À chaque fois que je quitte sa chambre, je lui couvre les jambes, et elle me dit, Je vais faire une insolation. Hélène n’a jamais froid. Même en plein hiver, elle se paye le luxe de se réchauffer au soleil pendant que nous, on colle nos fesses sur les radiateurs déglingués des Hortensias.

La seule famille d’Hélène que je connaisse est sa fille, Rose. Rose est peintre et dessinatrice. Elle a fait beaucoup de portraits de ses parents au fusain, des mers, des ports, quelques jardins et des bouquets de fleurs. Les murs d’Hélène en sont couverts. Rose habite à Paris. Chaque jeudi, elle arrive par la gare et loue une voiture pour venir jusqu’à Milly. À chaque visite, c’est le même rituel. Hélène la regarde de loin, enfin, de là où elle semble vivre.

– Qui êtes-vous ?

– C’est moi maman.

– Je ne comprends pas, madame.

– C’est moi maman, Rose.

– Mais non… ma fille n’a que sept ans, elle est partie nager avec son père.

– Ah bon… elle est partie nager…

– Oui. Avec son père.

– Et tu sais quand ils reviendront ?

– Tout à l’heure. Je les attends.

Ensuite, Rose ouvre un roman et en lit des extraits à sa mère. Ce sont souvent des romans d’amour. Quand elle a terminé sa lecture, elle me laisse les bouquins. C’est sa façon à elle de me dire merci. Merci de m’occuper de sa mère comme de la mienne.

Le début du chapitre le plus fou de ma vie, je l’ai ouvert jeudi dernier, vers 15 heures. J’ai poussé la porte 19 et je l’ai vu, assis près du fauteuil d’Hélène. Les portraits de Lucien accrochés sur les murs. C’était lui. Je suis restée comme une cruche à les regarder, je n’osais pas bouger : Lucien tenait la main d’Hélène. Elle, elle avait une expression que je ne lui connaissais pas. Comme si elle venait de découvrir quelque chose d’incroyable. Il m’a souri. Et il a dit :

– Bonjour, vous êtes Justine ?

J’ai pensé, tiens Lucien connaît mon prénom. Ça doit être normal. Les fantômes doivent connaître le prénom des vivants. Ils doivent savoir plein de trucs qu’on ignore. Et surtout, j’ai pensé : je comprends pourquoi Hélène l’a attendu sur une plage. Je comprends pourquoi elle a arrêté le temps.

On peut tout comprendre d’un seul coup, un mec pareil c’est comme si la vie vous faisait une énorme livraison en une seule fois.
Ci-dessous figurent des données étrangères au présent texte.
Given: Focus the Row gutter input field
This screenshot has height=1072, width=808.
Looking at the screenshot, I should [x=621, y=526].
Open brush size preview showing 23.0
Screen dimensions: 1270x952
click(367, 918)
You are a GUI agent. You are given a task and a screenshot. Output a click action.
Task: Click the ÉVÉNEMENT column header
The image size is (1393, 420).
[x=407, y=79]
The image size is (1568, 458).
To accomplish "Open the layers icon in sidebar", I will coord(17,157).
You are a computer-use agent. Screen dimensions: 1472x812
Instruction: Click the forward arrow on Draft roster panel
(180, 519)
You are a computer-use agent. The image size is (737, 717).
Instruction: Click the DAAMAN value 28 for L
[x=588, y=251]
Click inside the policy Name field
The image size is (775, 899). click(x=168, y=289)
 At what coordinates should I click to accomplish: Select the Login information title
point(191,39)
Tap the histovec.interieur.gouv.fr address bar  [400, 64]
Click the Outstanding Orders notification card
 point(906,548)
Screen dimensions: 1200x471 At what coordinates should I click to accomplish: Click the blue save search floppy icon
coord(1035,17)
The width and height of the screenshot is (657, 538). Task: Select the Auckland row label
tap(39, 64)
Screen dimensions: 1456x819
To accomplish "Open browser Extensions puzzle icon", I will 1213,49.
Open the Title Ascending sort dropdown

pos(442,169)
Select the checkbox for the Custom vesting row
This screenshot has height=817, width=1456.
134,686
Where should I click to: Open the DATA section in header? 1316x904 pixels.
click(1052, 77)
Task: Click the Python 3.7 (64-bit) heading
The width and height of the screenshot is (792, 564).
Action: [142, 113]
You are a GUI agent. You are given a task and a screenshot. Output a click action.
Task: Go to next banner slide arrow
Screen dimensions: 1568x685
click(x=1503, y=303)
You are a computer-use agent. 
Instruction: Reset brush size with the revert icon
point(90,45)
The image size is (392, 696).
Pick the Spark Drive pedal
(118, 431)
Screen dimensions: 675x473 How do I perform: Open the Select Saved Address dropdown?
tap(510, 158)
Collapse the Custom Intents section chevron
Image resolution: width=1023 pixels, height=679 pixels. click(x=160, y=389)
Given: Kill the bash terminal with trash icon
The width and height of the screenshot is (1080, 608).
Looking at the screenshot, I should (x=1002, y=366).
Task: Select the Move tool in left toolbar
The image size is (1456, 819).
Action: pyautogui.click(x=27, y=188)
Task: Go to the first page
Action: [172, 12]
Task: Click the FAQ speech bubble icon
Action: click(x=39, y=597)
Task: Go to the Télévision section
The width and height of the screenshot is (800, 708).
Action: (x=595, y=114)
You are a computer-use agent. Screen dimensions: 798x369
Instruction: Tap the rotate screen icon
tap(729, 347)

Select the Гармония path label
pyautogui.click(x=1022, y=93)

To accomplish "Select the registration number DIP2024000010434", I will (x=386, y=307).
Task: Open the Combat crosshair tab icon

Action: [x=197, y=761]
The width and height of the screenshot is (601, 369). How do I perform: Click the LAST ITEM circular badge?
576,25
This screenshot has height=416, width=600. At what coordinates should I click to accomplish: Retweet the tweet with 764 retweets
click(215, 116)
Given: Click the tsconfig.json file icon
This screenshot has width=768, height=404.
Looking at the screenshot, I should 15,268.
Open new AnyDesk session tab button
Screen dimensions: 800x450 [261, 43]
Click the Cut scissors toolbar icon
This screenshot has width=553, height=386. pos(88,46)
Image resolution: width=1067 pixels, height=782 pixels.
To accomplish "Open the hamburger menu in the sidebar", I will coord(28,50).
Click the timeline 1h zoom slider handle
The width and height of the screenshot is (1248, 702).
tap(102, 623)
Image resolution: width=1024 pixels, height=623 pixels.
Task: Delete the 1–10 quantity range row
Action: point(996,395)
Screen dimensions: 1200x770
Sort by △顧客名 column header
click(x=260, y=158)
Son regard… Je n’avais jamais rien vu d’aussi bleu. Même en cherchant bien sur les catalogues par correspondance de mémé.

J’ai bredouillé :

– Vous êtes venu la chercher ?

Il n’a pas répondu. Hélène non plus. C’est fou comme elle le regardait. Ses yeux, les draps délavés, tout ça, ça n’existait plus.

Je me suis approchée d’eux et j’ai embrassé Hélène sur le front. Sa peau était encore plus chaude que d’habitude. J’étais dans le même état que le ciel quand on dit que le diable marie sa fille : dans ma tête il pleuvait et il faisait beau en même temps. C’était la dernière fois que je la voyais, Lucien était enfin sorti de l’eau pour l’emmener vers leur paradis.

J’ai pris la main d’Hélène dans la mienne.

– Vous emmenez la mouette avec vous ? j’ai demandé la gorge serrée à Lucien.

À la façon dont il m’a regardée, j’ai vu qu’il ne me comprenait pas. Celui qui se tenait devant moi n’était pas un fantôme.

C’est à cet instant que j’ai eu la peur de ma vie. Ce type existait dans la vraie vie. J’ai tourné les talons et j’ai quitté la chambre 19 comme une voleuse.